Verse 155. -- Salvation is far from the wicked. The Lord is almighty to pardon; but he will not use it for thee an impenitent sinner. Thou hast not a friend on the bench, not an attribute in all God's name will speak for thee. Mercy itself will sit and vote with the rest of its fellow attributes for thy damnation. God is able to save and help in a time of need, but upon what acquaintance is it that thou art so bold with God, as to expect his saving arm to be stretched forth for thee? Though a man rise at midnight to let in a child that cries and knocks at his door, yet he will not take so much pains for a dog that lies howling there. This presents thy condition, sinner, sad enough, yet this is to tell thy story fairest; for that almighty power of God which is engaged for the believer's salvation, is as deeply obliged to bring thee to thy execution and damnation. What greater tie than an oath? God himself is under an oath to be the destruction of every impenitent soul. That oath which God sware in his wrath against the unbelieving Israelites, that they should not enter into his rest, concerns every unbeliever to the end of the world. In the name of God consider, were it but the oath of a man, or a company of men that, like those in the Acts, should swear to be the death of such an one, and thou wert the man, would it not fill thee with fear and trembling, night and day, and take away the quiet of thy life, till they were made thy friends? What then are their pillows stuffed with, who can sleep so soundly without any horror or amazement, though they be told that the almighty God is under an oath of damning them body and soul, without timely repentance? --William Gurnall.

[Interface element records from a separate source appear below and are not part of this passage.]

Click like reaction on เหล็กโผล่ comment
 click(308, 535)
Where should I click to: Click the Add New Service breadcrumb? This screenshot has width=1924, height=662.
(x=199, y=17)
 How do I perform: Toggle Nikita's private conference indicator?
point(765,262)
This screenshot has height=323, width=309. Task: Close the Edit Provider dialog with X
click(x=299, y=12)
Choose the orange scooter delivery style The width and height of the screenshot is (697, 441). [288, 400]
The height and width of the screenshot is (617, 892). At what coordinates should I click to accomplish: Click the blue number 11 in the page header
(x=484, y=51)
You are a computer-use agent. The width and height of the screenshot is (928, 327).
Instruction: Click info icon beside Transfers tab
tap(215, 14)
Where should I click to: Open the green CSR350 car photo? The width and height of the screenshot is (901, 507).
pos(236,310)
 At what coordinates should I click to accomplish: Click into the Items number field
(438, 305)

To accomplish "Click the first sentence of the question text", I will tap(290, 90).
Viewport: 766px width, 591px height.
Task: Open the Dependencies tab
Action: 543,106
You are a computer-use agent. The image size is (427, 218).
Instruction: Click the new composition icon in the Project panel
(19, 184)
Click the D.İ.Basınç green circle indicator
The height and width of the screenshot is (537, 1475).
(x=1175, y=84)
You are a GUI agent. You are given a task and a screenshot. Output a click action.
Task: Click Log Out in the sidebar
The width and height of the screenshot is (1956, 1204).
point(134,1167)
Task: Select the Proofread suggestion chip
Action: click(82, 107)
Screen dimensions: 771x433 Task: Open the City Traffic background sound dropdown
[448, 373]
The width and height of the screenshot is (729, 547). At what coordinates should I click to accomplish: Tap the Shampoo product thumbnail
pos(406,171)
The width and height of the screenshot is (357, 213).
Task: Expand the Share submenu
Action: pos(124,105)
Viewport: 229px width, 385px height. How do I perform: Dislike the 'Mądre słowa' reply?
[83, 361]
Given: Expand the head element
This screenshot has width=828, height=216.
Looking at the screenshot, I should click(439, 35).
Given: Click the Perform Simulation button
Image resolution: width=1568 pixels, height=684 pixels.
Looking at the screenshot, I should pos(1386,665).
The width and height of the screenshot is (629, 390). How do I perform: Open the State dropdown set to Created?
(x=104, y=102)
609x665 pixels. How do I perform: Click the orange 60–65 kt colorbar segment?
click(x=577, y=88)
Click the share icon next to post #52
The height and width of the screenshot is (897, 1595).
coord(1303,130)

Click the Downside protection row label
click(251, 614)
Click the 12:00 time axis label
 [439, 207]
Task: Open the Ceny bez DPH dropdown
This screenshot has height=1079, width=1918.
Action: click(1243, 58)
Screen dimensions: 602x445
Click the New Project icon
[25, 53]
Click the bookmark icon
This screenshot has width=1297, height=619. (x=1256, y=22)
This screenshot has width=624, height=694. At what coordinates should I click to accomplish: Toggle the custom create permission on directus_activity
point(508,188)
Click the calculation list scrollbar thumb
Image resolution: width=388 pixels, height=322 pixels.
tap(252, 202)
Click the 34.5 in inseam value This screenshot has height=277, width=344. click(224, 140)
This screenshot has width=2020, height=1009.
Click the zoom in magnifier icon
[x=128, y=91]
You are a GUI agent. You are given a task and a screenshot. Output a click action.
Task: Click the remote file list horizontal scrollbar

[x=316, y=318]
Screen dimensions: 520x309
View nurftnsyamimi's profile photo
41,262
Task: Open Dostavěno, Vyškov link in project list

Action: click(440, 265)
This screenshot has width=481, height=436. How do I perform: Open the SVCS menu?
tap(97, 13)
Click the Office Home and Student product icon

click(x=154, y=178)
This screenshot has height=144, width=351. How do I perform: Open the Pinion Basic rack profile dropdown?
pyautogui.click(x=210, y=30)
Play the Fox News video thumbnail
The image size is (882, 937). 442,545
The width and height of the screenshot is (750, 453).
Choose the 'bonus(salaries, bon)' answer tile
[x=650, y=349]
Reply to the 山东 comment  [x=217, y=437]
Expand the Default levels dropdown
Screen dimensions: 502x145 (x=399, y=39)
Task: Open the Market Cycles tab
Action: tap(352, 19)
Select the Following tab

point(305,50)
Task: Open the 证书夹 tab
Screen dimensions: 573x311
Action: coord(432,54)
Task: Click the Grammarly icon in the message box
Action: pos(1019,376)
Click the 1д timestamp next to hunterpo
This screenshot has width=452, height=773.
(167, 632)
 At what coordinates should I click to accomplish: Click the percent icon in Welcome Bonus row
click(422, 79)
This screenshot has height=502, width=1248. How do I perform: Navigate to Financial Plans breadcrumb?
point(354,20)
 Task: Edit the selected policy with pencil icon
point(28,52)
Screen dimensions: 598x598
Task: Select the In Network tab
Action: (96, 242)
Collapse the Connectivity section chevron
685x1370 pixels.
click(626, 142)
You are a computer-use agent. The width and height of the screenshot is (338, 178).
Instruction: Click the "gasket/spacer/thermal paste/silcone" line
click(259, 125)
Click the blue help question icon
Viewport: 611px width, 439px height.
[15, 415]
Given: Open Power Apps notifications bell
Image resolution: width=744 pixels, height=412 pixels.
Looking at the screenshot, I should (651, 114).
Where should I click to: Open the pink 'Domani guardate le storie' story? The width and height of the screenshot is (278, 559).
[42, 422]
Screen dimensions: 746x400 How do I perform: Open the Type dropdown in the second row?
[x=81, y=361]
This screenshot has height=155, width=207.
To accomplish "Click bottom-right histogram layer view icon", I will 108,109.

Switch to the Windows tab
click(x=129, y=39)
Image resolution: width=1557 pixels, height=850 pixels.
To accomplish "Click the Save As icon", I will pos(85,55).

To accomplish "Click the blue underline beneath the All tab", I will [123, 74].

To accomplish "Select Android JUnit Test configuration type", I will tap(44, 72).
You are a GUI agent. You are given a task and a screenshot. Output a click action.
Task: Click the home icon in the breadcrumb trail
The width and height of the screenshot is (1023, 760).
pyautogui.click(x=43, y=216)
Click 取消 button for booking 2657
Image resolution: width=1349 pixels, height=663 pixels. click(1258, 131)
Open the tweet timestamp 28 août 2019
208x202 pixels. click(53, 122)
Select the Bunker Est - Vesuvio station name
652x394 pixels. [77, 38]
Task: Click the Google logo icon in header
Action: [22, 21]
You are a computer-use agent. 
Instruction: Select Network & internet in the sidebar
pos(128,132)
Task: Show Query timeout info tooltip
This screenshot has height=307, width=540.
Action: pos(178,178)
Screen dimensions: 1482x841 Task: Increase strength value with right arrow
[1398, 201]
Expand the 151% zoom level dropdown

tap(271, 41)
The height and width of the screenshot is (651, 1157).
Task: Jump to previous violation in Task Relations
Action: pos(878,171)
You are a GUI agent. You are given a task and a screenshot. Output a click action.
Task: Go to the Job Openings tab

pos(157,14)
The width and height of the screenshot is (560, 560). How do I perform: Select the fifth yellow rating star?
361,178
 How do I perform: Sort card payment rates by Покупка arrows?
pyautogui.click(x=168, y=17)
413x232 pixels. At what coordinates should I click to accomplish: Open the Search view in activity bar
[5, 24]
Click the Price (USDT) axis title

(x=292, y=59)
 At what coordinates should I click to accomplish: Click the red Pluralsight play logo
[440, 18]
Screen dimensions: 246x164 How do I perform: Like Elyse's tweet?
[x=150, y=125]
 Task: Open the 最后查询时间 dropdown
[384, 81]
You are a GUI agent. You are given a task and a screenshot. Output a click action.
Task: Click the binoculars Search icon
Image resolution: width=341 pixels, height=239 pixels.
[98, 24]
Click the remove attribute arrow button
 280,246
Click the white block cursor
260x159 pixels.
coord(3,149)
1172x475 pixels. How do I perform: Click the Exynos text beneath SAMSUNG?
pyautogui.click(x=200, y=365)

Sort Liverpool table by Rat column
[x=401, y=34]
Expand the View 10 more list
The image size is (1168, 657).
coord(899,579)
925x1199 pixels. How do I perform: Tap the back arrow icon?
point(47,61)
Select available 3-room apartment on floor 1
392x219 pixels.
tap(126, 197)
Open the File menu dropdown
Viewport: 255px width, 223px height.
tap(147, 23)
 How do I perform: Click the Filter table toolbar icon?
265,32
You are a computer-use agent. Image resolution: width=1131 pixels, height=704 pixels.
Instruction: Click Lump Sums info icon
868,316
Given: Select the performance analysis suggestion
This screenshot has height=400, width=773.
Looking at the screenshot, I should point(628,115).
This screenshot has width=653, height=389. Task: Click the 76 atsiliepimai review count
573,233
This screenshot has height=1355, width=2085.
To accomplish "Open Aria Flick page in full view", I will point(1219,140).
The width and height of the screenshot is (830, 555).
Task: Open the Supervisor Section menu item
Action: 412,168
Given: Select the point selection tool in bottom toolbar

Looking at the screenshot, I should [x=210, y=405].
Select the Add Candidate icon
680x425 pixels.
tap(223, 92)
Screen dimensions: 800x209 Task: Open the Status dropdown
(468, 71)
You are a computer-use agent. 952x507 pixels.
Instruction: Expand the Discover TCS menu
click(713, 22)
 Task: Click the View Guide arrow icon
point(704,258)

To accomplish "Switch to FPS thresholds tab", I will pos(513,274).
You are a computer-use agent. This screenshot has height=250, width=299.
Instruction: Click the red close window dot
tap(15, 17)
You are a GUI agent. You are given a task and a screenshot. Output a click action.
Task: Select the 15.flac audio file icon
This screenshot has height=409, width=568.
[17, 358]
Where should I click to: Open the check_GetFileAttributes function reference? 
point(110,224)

Verse 155. -- Salvation! What music is there in that word. Music that never tires, but is always new, that always rouses yet always rests us! It holds in itself all that our hearts would say. It is sweet rigour to us in the morning, and in the evening it is contented peace. It is a song that is always singing itself deep down in the delighted soul. Angelic ears are ravished by it up in heaven; and our Eternal Father himself listens to it with adorable complacency. It is sweet even to him out of whose mind is the music of a thousand worlds. To be saved! What is it to be saved in the fullest and utmost meaning? Who can tell? Eye hath not seen, nor car heard. It is a rescue, and from such a shipwreck! It is a rest, and in such an unimaginable home! It is to lie down for ever in the bosom of God, in an endless rapture of insatiable contentment. --Frederick William Faber, 1853.

Verse 155, 156. -- Salvation is far from the wicked. "Great are thy tender mercies, O LORD." When the godly do think and speak of the damnable condition of the wicked, they should not be senseless of their own ill deserving, nor of God's grace which hath made the difference between the wicked and them. --David Dickson.



Verse 155. --

  1. An awful distance.
  2. A distance never decreased by seeking.
  3. A distance increased by sinning.

Verse 155. --

  1. When salvation is far off.
  2. When it is near.


  1. When the word is far off salvation is far off.
  2. When the word is near salvation is near.


Verse 155. -- How to avoid salvation.

  1. Salvation is inseparable from conformity to God's law: Leviticus 18:5 ; Luke 5:25-28 ; Matthew 19:17 .
  2. Salvation is brought to lawbreakers by the Law giver condescending to become the Law keeper and the Law victim. Salvation is avoided by those who refuse to be conformed to the eternal law or will of God. They perish themselves: their own sin punishes them: necessity punishes them. --C.A.D.

Verse 155. -- A syllogism on salvation.

  1. Salvation and obedience go together.
(a) Have a common centre -- God, his arm and his lips.
(b) A mutual relation: we are saved in order to obedience.
In obeying we are being saved. Without obedience there is
no salvation.
(c) An identical aim -- our good and God's glory.
(d) Obedience and salvation are inseparable for ever.

  1. The godless are far from obedience.
(a) Commands avoided.
(b) Submission excluded.

  1. Therefore they are far from salvation. They will not have the one; they cannot have the other.